Attaques coordonnées au Mali : l’AES dénonce un complot d’envergure et affiche sa fermeté

La Confédération des États du Sahel a estimé que les attaques armées coordonnées menées samedi à l’aube dans plusieurs villes du Mali relèvent d’« un complot dangereux » soutenu par des acteurs hostiles, tout en affirmant que leur objectif était d’infliger de lourdes pertes aux forces de sécurité et de terroriser les civils.

Dans un communiqué signé par son président de transition, le capitaine Ibrahim Traoré, l’organisation souligne que le niveau de coordination, les cibles visées ainsi que les moyens humains et matériels engagés indiquent une planification de longue date.

La Confédération, qui regroupe le Mali, le Niger et le Burkina Faso, affirme toutefois que cette tentative de déstabilisation a été « déjouée » grâce à la réaction « professionnelle, courageuse et ferme » des forces armées maliennes.

Le texte, daté du 25 avril, condamne des actes « ignobles et barbares » et assure qu’ils ne remettront pas en cause la détermination des populations sahéliennes à vivre « libres, en paix et dans la dignité ».

Les attaques simultanées ont visé Bamako et la localité voisine de Kati, ainsi que Mopti et Sévaré dans le centre du pays, et Gao et Kidal dans le nord.
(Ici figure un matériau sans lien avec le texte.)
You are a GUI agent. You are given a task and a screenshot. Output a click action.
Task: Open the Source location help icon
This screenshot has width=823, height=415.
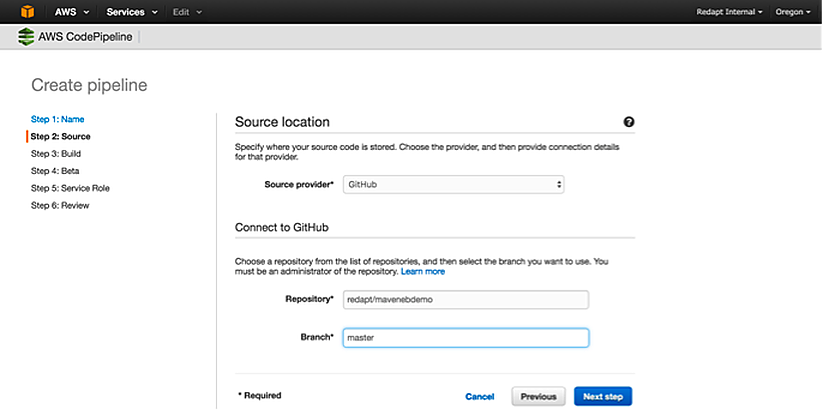tap(629, 122)
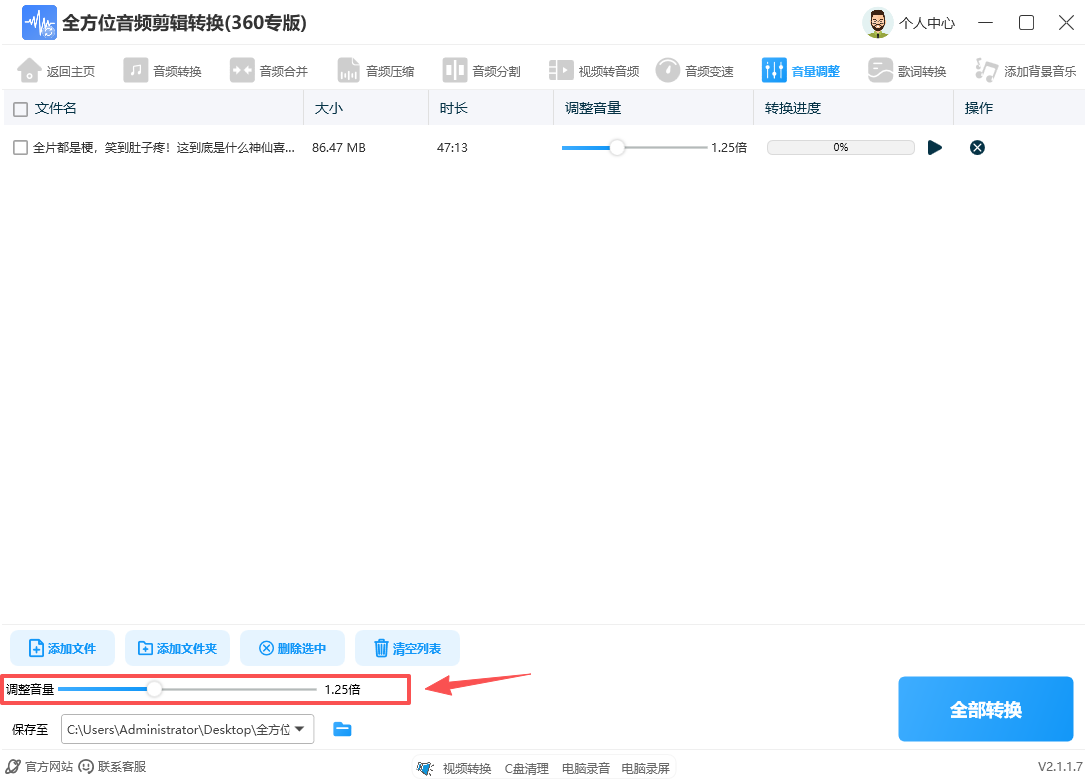Play the 全片都是梗 audio file

(x=934, y=147)
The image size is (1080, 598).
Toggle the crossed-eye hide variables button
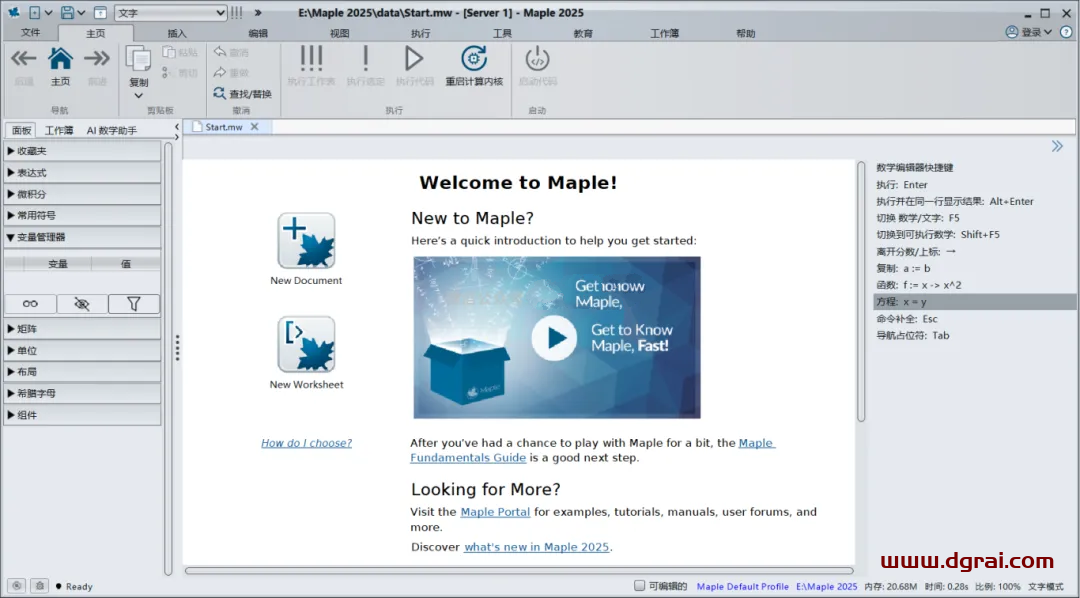(82, 304)
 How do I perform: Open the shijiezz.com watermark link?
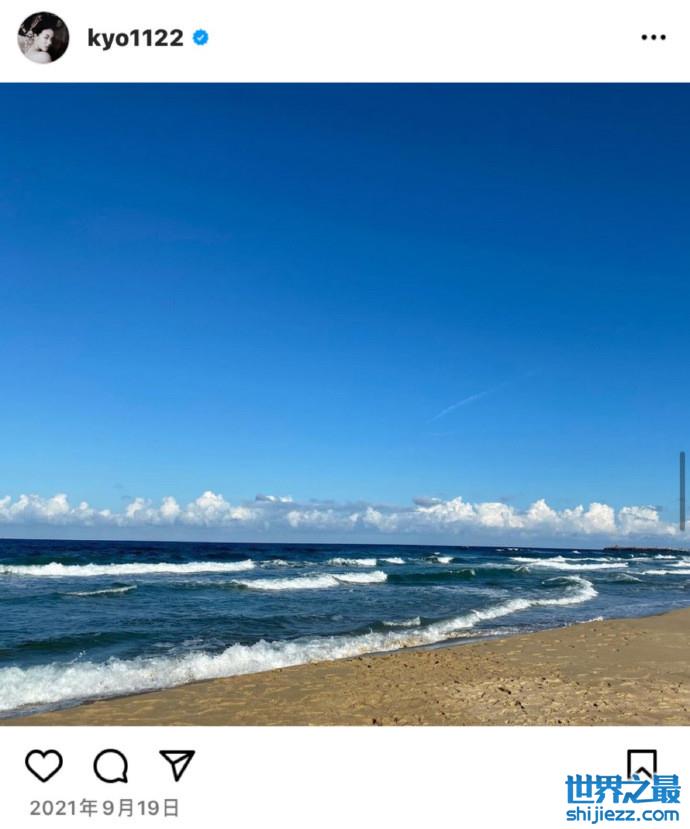[623, 814]

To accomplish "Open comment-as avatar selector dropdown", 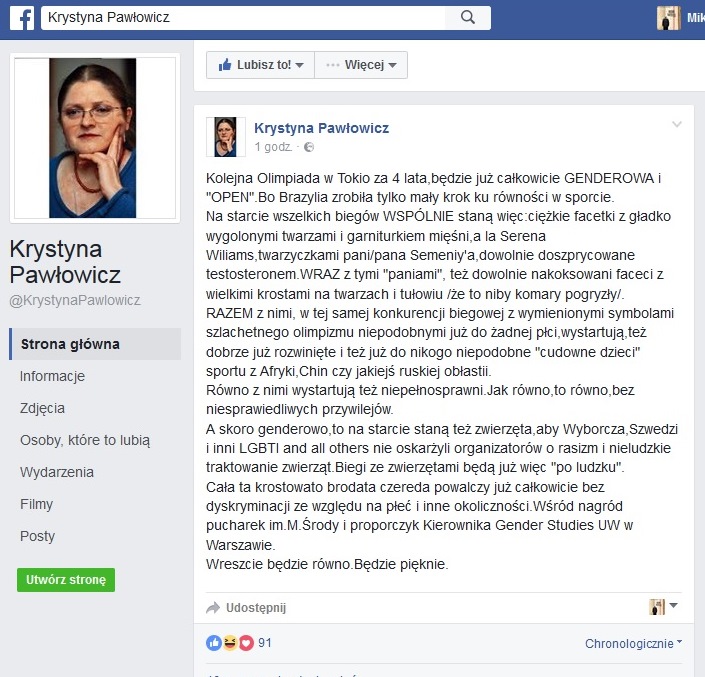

Elles ont été revendiquées par le Groupe de soutien à l’islam et aux musulmans, allié au Front de libération de l’Azawad.

Selon le gouvernement malien, le ministre de la Défense, le général Sadio Camara, a été tué lors de l’attaque menée contre son domicile à Kati.

Le Mali est confronté à une insécurité persistante depuis 2012, mais l’ampleur et la simultanéité des attaques du week-end marquent une escalade inédite depuis l’arrivée au pouvoir des militaires à la suite du coup d’État de 2020.